* **Preguntas por responder**:
1. Responde las siguientes preguntas con los datos del extracto.
(a) ¿Para quién crearon la base de datos?
(b) ¿Cuánto les pagaron por el trabajo y en cuántas semanas?
(c) ¿Cómo se llama el virus que contrajo Benito?
2. Indica si cada afirmación concuerda con el extracto y justifica tu respuesta con una cita textual.
(a) La distrofia muscular es una enfermedad hereditaria.
(b) Benito iba acompañado cuando sufrió el primer mareo en Oxford Street.
(c) Un neurólogo confirmó el diagnóstico a los 10 días.

* **Extracto**:
A los pocos días de estar en Sydney y por medio de Michael conseguimos un trabajo de lo más cómodo: crear una base de datos para el laboratorio de un hospital, a partir de los pacientes de distrofia muscular y sus familiares. Nos dio la oportunidad de conocer esta terrible enfermedad, que es hereditaria y que se manifiesta en los niños de corta edad, impidiendo que desarrollen sus músculos, y que les suele dejar en silla de ruedas antes de los 12 años y muertos antes de los 20. Manejar los datos de estos pobres niños, sus familias, sus informes médicos y psicológicos, y sus fallecimientos nos llena de tristeza. Pero al mismo tiempo nos sentimos útiles ya que esta herramienta informática servirá para informar a las familias y prevenir nacimientos de posibles niños enfermos.

Además el trabajo estaba realmente bien pagado: 6.000 dólares australianos por 5 semanas de trabajo, que nos repartímos entre los 2 y también entre casa y el hospital ya que lo hacíamos con un ordenador portátil. El comienzo del proyecto tuvo que posponerse unos días por algo que a la postre supondría nuestra peor experiencia en Australia: Benito contrajo un virus llamado “Neuronitis Vestibular” que le dejó K.O. durante unos cuantos días y del que aún se resiente: básicamente mareado, con problemas de equilibrio y dolores de cabeza fortísimos. Para colmo el primer viaje le dio cuando caminaba solo por Oxford Street y al pedir ayuda se encontró con la típica reacción de la gente ante situaciones de ese tipo en paises desarrollados: indiferencia, miedo y desprecio pensando que era un borracho o un drogadicto. Menos mal que un alma caritativa le ayudó a llegar a casa. A los 10 días un neurólogo le confirmó el diagnóstico y poco quedaba por hacer: sólo esperar varias semanas a que se pasara. Total, que el resto de tiempo en Sydney Benito lo pasó como si hubiera fumado canutos casi cada día.

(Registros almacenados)

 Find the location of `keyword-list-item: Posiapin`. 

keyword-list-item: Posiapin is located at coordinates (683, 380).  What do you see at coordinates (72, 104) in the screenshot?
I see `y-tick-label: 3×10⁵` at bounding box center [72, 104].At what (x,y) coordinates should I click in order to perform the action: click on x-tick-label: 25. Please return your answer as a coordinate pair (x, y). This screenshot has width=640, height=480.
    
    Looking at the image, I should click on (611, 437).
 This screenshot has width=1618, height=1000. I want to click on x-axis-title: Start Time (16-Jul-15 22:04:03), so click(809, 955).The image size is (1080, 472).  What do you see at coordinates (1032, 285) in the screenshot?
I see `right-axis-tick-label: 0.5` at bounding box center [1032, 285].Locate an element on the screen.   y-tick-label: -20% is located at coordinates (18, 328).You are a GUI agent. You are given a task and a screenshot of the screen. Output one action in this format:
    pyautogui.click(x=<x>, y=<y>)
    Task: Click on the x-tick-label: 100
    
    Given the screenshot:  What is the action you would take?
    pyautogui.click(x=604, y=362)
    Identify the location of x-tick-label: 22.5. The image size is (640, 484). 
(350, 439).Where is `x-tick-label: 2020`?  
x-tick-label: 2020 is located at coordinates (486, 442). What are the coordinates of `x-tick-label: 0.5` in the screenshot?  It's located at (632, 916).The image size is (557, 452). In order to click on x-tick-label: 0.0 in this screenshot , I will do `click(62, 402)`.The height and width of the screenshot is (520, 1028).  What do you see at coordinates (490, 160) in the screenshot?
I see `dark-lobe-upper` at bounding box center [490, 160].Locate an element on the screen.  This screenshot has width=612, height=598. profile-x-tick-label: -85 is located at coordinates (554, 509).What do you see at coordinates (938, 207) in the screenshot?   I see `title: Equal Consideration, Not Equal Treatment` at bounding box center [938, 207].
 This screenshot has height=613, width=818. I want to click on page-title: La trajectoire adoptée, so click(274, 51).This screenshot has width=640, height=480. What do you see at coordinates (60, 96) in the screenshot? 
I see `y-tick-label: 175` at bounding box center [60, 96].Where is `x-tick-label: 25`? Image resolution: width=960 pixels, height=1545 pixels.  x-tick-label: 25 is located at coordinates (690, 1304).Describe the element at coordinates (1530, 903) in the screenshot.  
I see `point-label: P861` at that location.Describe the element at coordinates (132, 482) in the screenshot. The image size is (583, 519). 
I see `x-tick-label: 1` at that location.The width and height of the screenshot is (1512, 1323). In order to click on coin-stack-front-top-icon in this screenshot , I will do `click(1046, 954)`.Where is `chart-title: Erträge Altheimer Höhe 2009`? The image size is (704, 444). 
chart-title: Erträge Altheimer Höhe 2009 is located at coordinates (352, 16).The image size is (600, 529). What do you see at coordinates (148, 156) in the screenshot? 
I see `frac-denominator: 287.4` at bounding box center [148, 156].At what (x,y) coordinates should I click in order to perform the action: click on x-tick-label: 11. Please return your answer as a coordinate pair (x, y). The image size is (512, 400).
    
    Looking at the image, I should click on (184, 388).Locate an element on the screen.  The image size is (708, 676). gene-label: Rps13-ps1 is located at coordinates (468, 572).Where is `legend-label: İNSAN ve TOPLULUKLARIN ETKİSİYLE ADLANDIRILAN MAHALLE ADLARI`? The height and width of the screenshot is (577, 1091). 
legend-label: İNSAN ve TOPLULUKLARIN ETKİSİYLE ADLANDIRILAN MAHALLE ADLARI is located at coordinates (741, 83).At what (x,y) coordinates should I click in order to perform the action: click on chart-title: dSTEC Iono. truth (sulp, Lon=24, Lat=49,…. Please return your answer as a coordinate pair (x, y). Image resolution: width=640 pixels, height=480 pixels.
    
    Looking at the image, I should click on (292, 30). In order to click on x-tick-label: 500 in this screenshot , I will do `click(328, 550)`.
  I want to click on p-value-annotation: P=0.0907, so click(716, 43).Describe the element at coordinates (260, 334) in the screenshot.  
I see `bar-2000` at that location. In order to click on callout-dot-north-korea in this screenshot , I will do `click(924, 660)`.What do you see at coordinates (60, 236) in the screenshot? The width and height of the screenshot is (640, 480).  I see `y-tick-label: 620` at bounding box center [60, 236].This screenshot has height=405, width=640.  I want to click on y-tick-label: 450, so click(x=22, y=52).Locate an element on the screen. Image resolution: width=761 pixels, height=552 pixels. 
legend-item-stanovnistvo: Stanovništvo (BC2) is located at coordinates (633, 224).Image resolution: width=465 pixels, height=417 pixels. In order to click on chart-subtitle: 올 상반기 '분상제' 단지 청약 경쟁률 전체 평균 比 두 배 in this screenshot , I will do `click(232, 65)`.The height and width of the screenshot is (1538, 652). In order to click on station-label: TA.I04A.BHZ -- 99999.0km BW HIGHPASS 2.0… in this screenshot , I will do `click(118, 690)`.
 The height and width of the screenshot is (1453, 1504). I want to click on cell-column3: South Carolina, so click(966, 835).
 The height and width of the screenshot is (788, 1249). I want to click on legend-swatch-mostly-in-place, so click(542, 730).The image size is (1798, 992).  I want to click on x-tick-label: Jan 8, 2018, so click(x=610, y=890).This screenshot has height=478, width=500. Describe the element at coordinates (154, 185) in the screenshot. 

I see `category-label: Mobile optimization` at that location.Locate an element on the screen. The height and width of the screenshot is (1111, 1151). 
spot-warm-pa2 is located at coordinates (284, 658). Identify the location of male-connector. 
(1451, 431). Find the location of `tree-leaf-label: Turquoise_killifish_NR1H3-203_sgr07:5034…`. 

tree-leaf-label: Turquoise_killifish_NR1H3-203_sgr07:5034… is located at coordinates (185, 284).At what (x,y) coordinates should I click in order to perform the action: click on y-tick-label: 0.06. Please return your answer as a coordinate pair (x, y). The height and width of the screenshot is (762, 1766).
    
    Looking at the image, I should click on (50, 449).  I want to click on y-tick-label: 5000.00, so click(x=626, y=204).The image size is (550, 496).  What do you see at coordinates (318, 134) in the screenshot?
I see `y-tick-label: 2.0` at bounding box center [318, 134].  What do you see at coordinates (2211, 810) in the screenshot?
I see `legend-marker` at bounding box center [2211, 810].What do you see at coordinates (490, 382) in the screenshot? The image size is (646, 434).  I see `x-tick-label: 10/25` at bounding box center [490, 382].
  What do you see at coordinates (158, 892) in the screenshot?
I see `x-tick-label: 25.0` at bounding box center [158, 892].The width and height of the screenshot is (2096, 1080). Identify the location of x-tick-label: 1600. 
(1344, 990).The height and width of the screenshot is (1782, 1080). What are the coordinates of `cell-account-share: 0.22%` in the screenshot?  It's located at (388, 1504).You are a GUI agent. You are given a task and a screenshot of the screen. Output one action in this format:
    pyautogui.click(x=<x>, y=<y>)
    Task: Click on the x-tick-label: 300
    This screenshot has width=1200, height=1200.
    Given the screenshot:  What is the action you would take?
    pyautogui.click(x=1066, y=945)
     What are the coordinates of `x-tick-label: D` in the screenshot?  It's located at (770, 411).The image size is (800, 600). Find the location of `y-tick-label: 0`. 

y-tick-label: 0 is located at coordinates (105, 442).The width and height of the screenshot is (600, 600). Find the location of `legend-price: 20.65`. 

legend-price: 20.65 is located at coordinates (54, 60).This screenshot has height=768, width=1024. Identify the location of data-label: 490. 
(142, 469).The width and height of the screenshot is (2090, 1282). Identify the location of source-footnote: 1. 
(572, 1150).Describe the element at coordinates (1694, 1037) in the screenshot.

* **Lista de respuestas**:
1.
(a) Para el laboratorio de un hospital.
(b) 6.000 dólares australianos por 5 semanas de trabajo.
(c) "Neuronitis Vestibular".

2.
(a) Sí: "que es hereditaria".
(b) No: "el primer viaje le dio cuando caminaba solo por Oxford Street".
(c) Sí: "A los 10 días un neurólogo le confirmó el diagnóstico".